North Carolina Mom Sentenced to Up to 10 Years for Abandoning Young Daughters in Hot Car While Gambling

North Carolina Mom Sentenced to Up to 10 Years for Abandoning Young Daughters in Hot Car While Gambling

A North Carolina mother will serve several years in prison after abandoning her young girls in a sweltering car for more than six hours while she gambled at an online casino.

According to court records reviewed by Law&Crime, Wake County Superior Court Judge Rebecca W. Holt on Thursday sentenced Launice Shanique Battle to 94 months (just under eight years) to 125 months (about 10 1/2 years) in a state correctional facility for the 2022 hot car deaths of 3-year-old Amora Milbourne and 2-year-old Trinity Milbourne.

Battle’s punishment came after she reached an agreement with prosecutors to plead guilty to one count of second-degree murder in connection with the children’s deaths. She was first charged with two counts of felony murder and faced a potential sentence of over 80 years in prison.

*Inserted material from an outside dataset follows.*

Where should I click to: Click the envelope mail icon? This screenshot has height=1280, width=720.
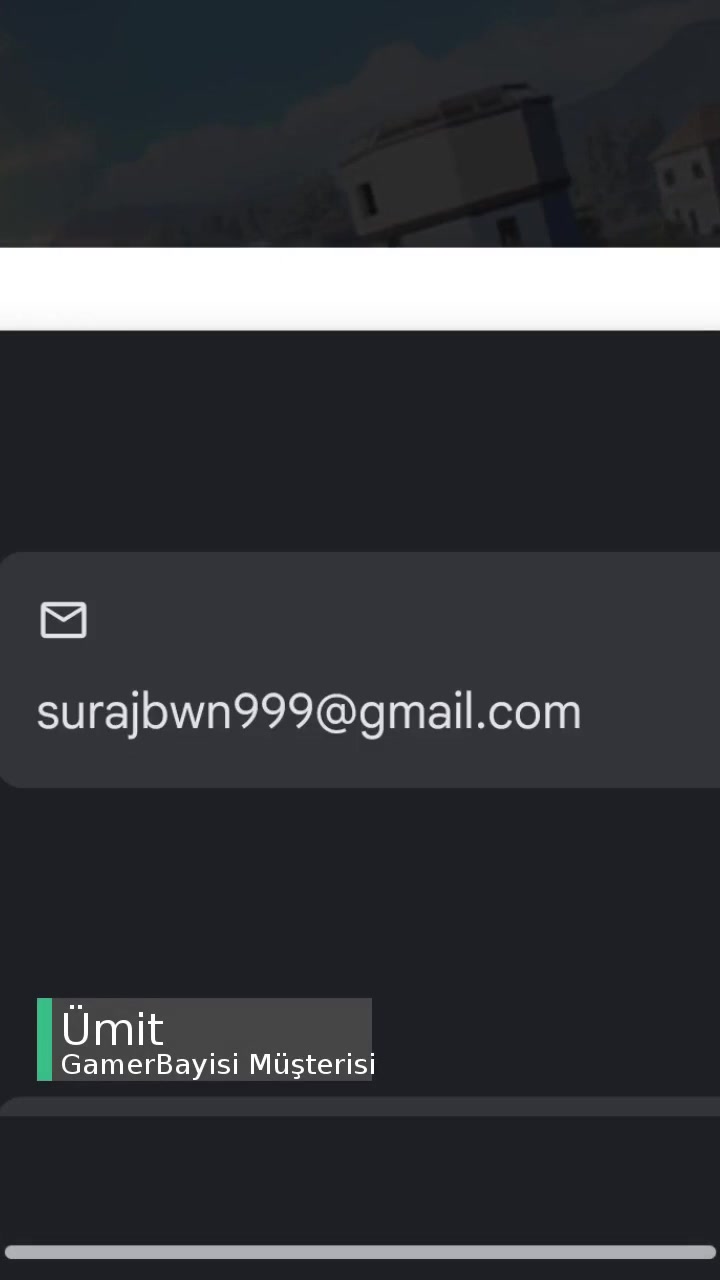tap(63, 620)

According to court records, Holt credited Battle with 667 days already served.

Records reveal that when assessing Battle’s sentence, the court found no aggravating elements that may have raised her sentence, but did find Battle’s willingness to “accept responsibility” for “criminal conduct” to be a mitigating factor, stating that “a mitigated sentence is justified.”

As previously reported, at approximately 9:38 p.m. on August 27, 2022, officers from the Raleigh Police Department arrived at the Duke Raleigh Hospital in the 3400 block of Wake Forest Road in response to the mysterious deaths of two young children, later identified as Amora and Trinity. The girls were both confirmed dead that evening, and Battle was arrested the next morning.

The county medical examiner’s autopsy found that both girls died as a result of hyperthermia, which occurs when the human body absorbs or generates more heat than it can expel.

“On 8/27/2022, she [Amora] and her 2-year-old sibling [Trinity] were reportedly left in a vehicle parked behind a gambling establishment from approximately 1430 hours to 2030 hours (6 hours),” an autopsy report acquired by Goldsboro, North Carolina CBS affiliate WNCN claimed. ”

It was parked in a perhaps somewhat shaded location. The documented weather at the time was hot, with a high temperature of 95 degrees Fahrenheit and sky ranging from partially to mostly cloudy with light rain. Her mother discovered them lifeless and drove them to the Duke Raleigh Emergency Department.

The report also stated that when the girls were discovered, they had “no body temperature” and were already in the process of “mild [body] decomposition.”

Battle’s cousin, Keisha Harris, previously told Raleigh NBC station WRAL that Battle wasn’t a bad mother. She simply committed a “careless mistake.”

“She was always there,” Harris explained to the broadcaster. “She is a compassionate and loving mother to her children at the end of the day. She is not a cold-blooded murderer. “She isn’t a killer.”

According to The News & Observer, records from the Wake County Department of Health and Human Services reveal that Child Protective Services began three investigations into Battle between 2019 and 2022, the most recent occurring less than two months before the daughters died.